The quality of rhythm being obvious in music needs no discussion; it is the only form of rhythm the popular can recognise, but if we accept the principles of grouping in phrase and colour, no musician will fail to recognise a sarabande in a dance of Matisse or in the posturings of Kellermann's clown.

As for intensity, with which goes reaction, for the first cannot exist without the second, it is naturally brought about by the rhythmic focusing of the subject's attention upon words, colours or notes. Intensity is marked, for instance, by the triplets of the Venusberg music, their continual slow billowing; it can be found, less easily, in phrases and colours, but it must exist if the work is art. In prose it is marked by a general nervousness of form and word:—

'Upon the crag the tower pointed to the sky like a finger of stone, and about its base were thick bushes, which had burst forth into flower patches of purple and scarlet. The air was heavy with their scent.'

Here the intensity is confined within the simile and the colour scheme; the intervening space corresponds to the background of a picture, while the final short sentence, purposely dulled, is the reaction. Evidently (and all the more so as I have chosen a pictorial effect) an analogous intensity could be obtained in a painting; the flower patches could be exaggerated in colour to the uttermost limit of the palette, while the reagent final sentence was figured by a filmy treatment of the atmosphere. The limit to intensity is the key in which the work is conceived. But the word key must not be taken in its purely musical sense; obviously, within the same piece the governing motif must not be andante at the beginning and presto at the end, but in artistic generalisations it must be taken as the spirit that informs rather than as the technical rule which controls. Thus, in literature, the key is the attitude of the writer: if in one part of the book his thought recalls Thackeray and in another Paul de Kock the key has been changed; and again if the left side of the picture is pointillist, the right side cubist, the key has been changed. I choose exaggerated, almost absurd instances to make the point clear; in practice, when the writer, the musician, or the painter appears to have seen consistently, the key he has worked in is steadfast.

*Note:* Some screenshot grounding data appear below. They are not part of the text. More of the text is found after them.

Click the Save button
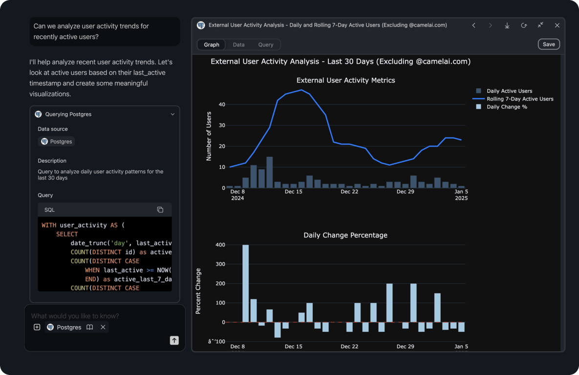 (x=549, y=44)
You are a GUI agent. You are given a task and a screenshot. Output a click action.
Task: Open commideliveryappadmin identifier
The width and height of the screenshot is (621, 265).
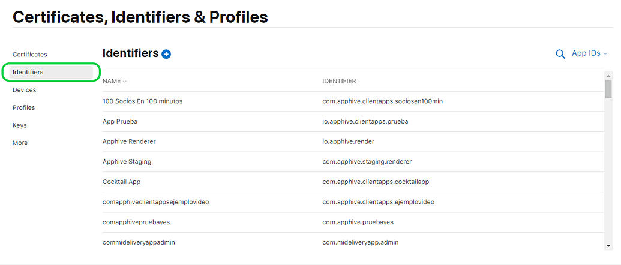pyautogui.click(x=352, y=242)
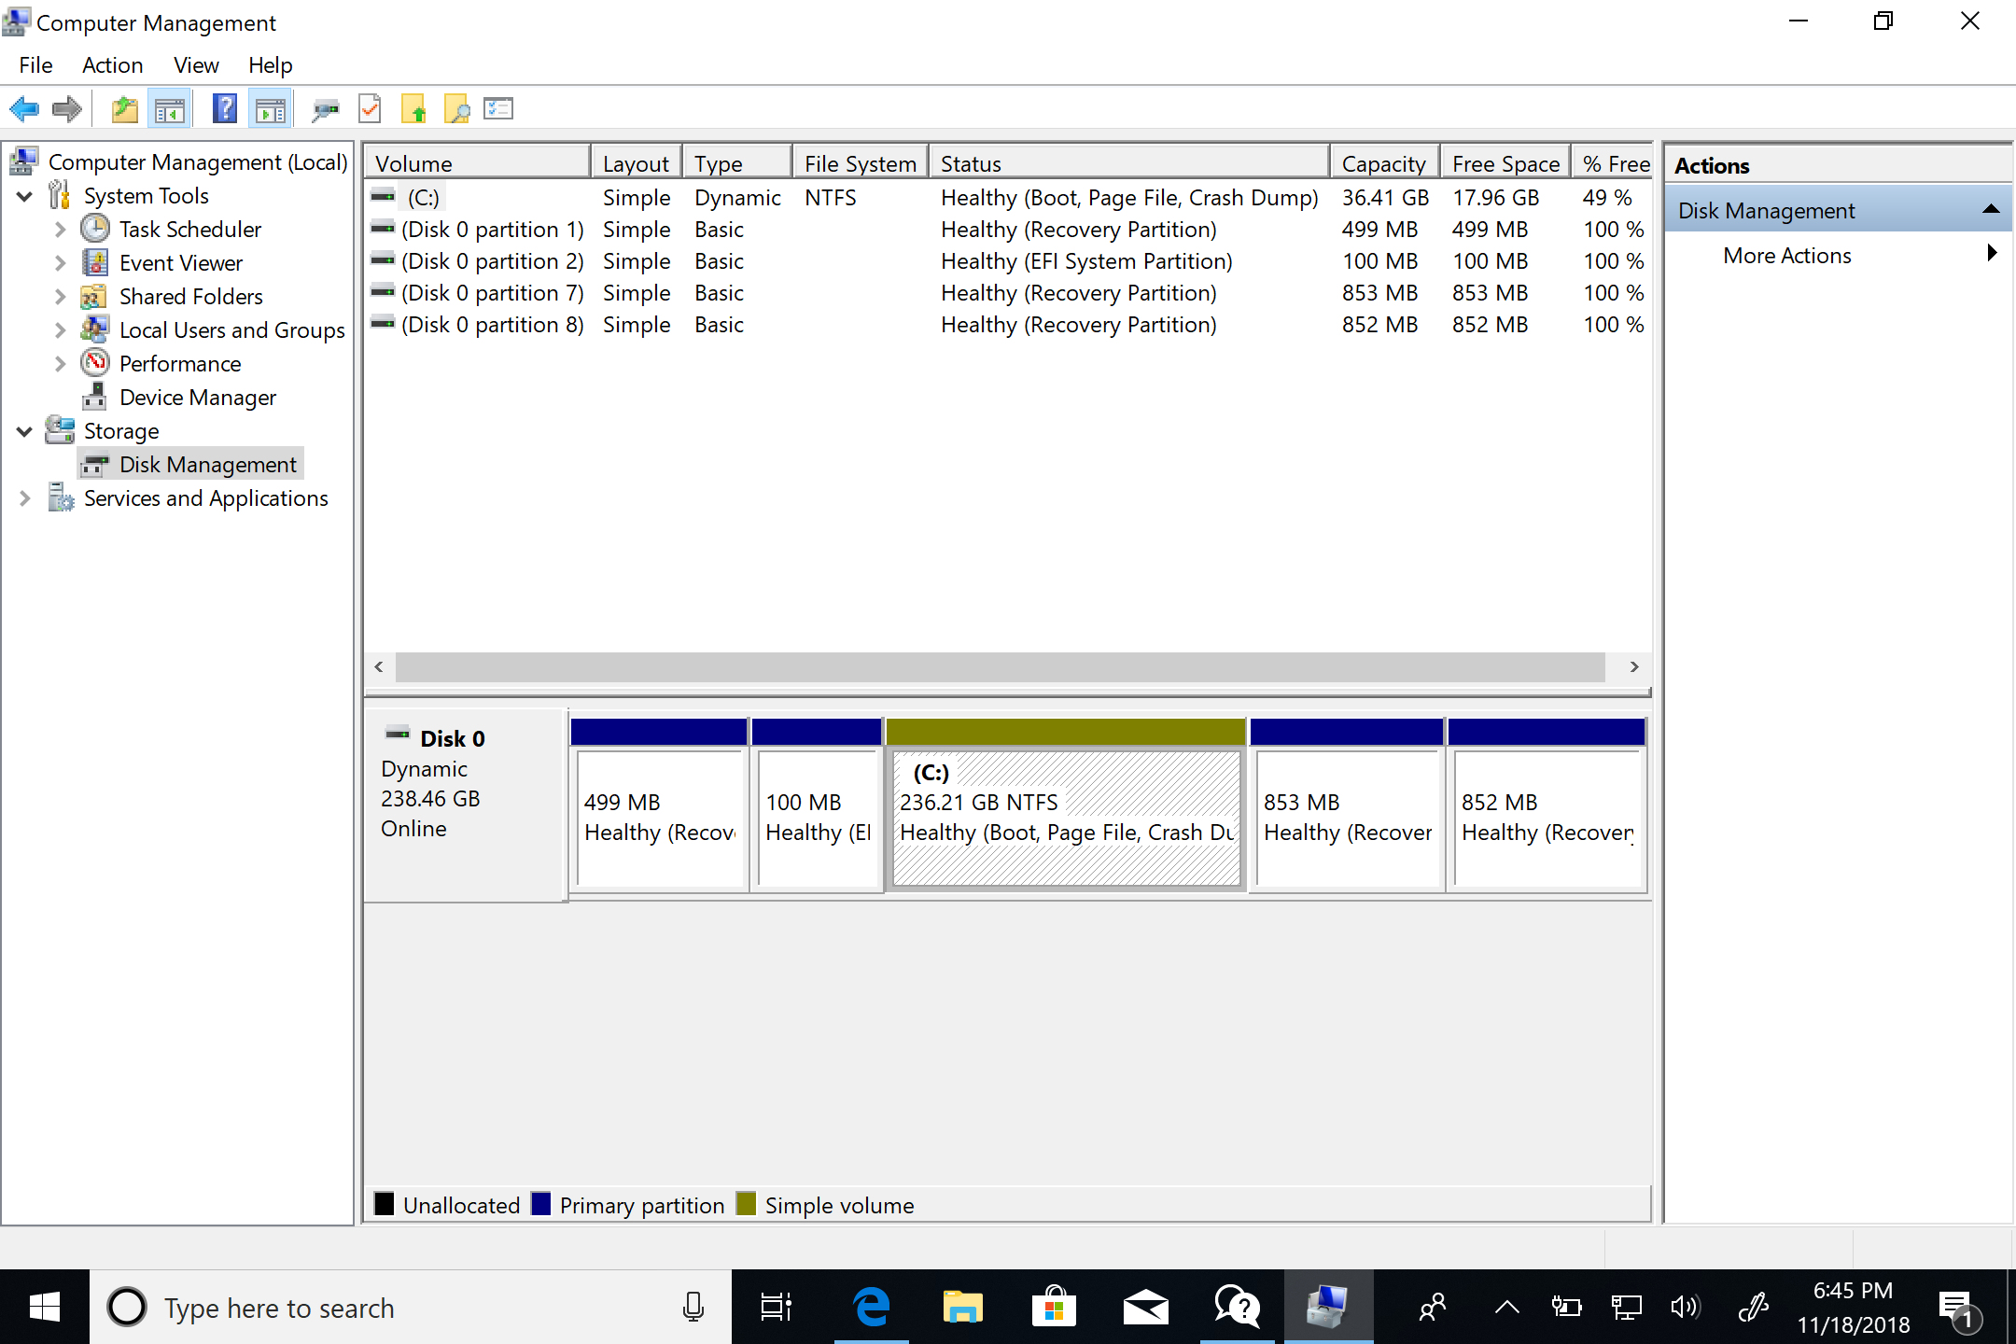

It should be said that uniformity of key does not imply absence of reaction; there is room, while the key remains uniform, for the juxtaposition of burlesque and romance, just as there is room in Holbein's 'Ambassadors' for the incomprehensible object in the foreground, said to embody a pun (Hohl Bein). But the key needs to be kept in mind as its maximum expression is the culmination of the effect. The culmination of a speech is in its peroration; of a poem in its incorporated envoi. Thus in the Arab Love Song, the culmination is:—

'And thou what needest with thy tribe's black tents
Who hast the red pavilion of my heart?'

There is no difficulty there. But in painting the culmination is more subtle. It consists in the isolation of the chief object. Say that we have from left to right: Black, yellow, dark brown, light blue, dark red; then add on the extreme right, crimson, then gold. The picture culminates on the extreme right, with the result that attention is directed there and that any object in that section of the picture benefits by an influence about equivalent to that of footlights. Culmination, involves the painter in great difficulties, for there must be culmination, while an effect in the wrong place may destroy the balance of his work. This appertains to

Group D. (Static). Its chief quality, balance, is easily defined in painting. Where there is correspondence between every section of the picture, where no value is exaggerated, balance exists. Hence the failure of Futurism. While the Futurists understand very well intensity, reaction, and relief, they refuse to give balance any attention at all; leaving aside the absurdity of rendering the mental into terms of the pictorial, and taking as an instance one who was once less Futurist than the Futurists, Severini, we see in his 'Pan-pan Dance' how he detached himself from his school: he attained balance by giving every object an equal intensity. Such is also the tendency of Wadsworth. Evidently if there are no clashes of tone-values, there must be balance, and the instance serves to show that where there are clashes of tone-values balance must be ensured by the artist's hand. There is always balance in the purely decorative; in the realistic there is balance if the attention of the beholder is directed simultaneously to the several points of culmination indicated by the rhythm of the picture. Thus there is balance in Rothenstein's 'Chloe' because the rocks on the right repeat the significance of the rocks on the left.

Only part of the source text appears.